Reproduce, please, only the lines from the first line below to the line containing "Lentilles Mensuelles (153, 2305)", inclusive.
MATERIAL FOR THIS TASK section start
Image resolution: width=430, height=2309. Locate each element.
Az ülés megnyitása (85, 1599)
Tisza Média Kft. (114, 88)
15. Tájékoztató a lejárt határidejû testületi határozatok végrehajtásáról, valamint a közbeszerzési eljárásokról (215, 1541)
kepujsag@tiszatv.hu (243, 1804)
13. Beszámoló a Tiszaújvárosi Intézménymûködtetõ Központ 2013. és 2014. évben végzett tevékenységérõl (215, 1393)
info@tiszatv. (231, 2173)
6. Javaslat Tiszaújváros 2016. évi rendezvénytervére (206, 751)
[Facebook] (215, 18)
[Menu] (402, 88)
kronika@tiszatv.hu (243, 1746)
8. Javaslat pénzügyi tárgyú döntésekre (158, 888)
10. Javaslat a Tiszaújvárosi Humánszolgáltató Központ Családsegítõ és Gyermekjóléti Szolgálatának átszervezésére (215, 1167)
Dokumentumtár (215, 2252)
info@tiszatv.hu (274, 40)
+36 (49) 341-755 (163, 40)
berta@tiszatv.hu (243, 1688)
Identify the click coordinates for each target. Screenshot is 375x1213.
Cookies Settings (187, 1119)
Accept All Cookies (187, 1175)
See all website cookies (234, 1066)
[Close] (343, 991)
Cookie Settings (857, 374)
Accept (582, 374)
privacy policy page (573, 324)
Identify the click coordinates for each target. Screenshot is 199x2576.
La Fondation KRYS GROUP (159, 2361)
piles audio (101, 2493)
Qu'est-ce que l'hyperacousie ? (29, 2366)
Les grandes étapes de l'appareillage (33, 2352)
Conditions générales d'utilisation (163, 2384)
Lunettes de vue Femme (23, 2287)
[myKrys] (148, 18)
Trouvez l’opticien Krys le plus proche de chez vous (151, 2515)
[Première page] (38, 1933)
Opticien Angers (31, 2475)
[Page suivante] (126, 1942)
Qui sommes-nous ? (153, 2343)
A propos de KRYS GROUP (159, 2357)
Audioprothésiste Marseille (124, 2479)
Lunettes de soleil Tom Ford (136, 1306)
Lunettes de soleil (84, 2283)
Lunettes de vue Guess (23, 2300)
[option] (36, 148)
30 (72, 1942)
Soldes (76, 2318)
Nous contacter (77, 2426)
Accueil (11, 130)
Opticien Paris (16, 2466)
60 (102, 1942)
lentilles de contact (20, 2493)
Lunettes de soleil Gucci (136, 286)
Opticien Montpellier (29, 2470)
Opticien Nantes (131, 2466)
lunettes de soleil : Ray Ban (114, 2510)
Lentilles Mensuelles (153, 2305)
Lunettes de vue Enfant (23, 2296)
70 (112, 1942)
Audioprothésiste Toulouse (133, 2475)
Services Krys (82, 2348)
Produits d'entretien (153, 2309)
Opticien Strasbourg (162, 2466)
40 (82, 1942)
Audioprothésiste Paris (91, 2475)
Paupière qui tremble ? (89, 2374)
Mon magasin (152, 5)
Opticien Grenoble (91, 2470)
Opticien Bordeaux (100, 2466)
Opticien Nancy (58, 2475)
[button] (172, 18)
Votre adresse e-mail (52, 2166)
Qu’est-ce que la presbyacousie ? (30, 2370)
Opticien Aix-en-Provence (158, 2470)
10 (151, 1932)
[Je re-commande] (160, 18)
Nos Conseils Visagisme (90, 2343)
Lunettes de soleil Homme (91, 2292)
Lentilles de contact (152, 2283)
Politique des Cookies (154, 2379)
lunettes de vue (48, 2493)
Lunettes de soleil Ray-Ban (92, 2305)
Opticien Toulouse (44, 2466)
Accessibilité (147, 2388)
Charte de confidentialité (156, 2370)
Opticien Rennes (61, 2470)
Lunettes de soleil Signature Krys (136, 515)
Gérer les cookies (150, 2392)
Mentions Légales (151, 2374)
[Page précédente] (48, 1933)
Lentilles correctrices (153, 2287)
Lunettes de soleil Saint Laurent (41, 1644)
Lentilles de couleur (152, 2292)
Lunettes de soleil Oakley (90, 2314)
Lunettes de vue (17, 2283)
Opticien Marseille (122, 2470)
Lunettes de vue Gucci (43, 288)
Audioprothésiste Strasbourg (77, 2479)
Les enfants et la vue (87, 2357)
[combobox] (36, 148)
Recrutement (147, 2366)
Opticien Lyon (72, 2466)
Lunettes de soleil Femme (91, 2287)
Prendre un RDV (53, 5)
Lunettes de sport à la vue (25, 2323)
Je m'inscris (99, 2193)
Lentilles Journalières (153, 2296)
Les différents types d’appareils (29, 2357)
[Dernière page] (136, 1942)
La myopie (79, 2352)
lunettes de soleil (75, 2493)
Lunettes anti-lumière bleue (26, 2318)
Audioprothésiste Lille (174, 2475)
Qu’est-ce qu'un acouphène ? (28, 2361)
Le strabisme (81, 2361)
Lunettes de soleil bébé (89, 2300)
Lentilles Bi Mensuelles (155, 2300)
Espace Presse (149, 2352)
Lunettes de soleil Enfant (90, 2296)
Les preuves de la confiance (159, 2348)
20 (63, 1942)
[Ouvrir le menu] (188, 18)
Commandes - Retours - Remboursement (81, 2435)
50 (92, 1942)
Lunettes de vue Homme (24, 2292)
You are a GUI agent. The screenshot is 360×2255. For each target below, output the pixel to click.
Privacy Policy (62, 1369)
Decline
MATERIAL FOR THIS TASK section end
WRITTEN RESPONSE:
Image resolution: width=430, height=2309. Locate each element.
Az ülés megnyitása (85, 1599)
Tisza Média Kft. (114, 88)
15. Tájékoztató a lejárt határidejû testületi határozatok végrehajtásáról, valamint a közbeszerzési eljárásokról (215, 1541)
kepujsag@tiszatv.hu (243, 1804)
13. Beszámoló a Tiszaújvárosi Intézménymûködtetõ Központ 2013. és 2014. évben végzett tevékenységérõl (215, 1393)
info@tiszatv. (231, 2173)
6. Javaslat Tiszaújváros 2016. évi rendezvénytervére (206, 751)
[Facebook] (215, 18)
[Menu] (402, 88)
kronika@tiszatv.hu (243, 1746)
8. Javaslat pénzügyi tárgyú döntésekre (158, 888)
10. Javaslat a Tiszaújvárosi Humánszolgáltató Központ Családsegítõ és Gyermekjóléti Szolgálatának átszervezésére (215, 1167)
Dokumentumtár (215, 2252)
info@tiszatv.hu (274, 40)
+36 (49) 341-755 (163, 40)
berta@tiszatv.hu (243, 1688)
Identify the click coordinates for each target. Screenshot is 375x1213.
Cookies Settings (187, 1119)
Accept All Cookies (187, 1175)
See all website cookies (234, 1066)
[Close] (343, 991)
Cookie Settings (857, 374)
Accept (582, 374)
privacy policy page (573, 324)
Identify the click coordinates for each target. Screenshot is 199x2576.
La Fondation KRYS GROUP (159, 2361)
piles audio (101, 2493)
Qu'est-ce que l'hyperacousie ? (29, 2366)
Les grandes étapes de l'appareillage (33, 2352)
Conditions générales d'utilisation (163, 2384)
Lunettes de vue Femme (23, 2287)
[myKrys] (148, 18)
Trouvez l’opticien Krys le plus proche de chez vous (151, 2515)
[Première page] (38, 1933)
Opticien Angers (31, 2475)
[Page suivante] (126, 1942)
Qui sommes-nous ? (153, 2343)
A propos de KRYS GROUP (159, 2357)
Audioprothésiste Marseille (124, 2479)
Lunettes de soleil Tom Ford (136, 1306)
Lunettes de soleil (84, 2283)
Lunettes de vue Guess (23, 2300)
[option] (36, 148)
30 (72, 1942)
Soldes (76, 2318)
Nous contacter (77, 2426)
Accueil (11, 130)
Opticien Paris (16, 2466)
60 (102, 1942)
lentilles de contact (20, 2493)
Lunettes de soleil Gucci (136, 286)
Opticien Montpellier (29, 2470)
Opticien Nantes (131, 2466)
lunettes de soleil : Ray Ban (114, 2510)
Lentilles Mensuelles (153, 2305)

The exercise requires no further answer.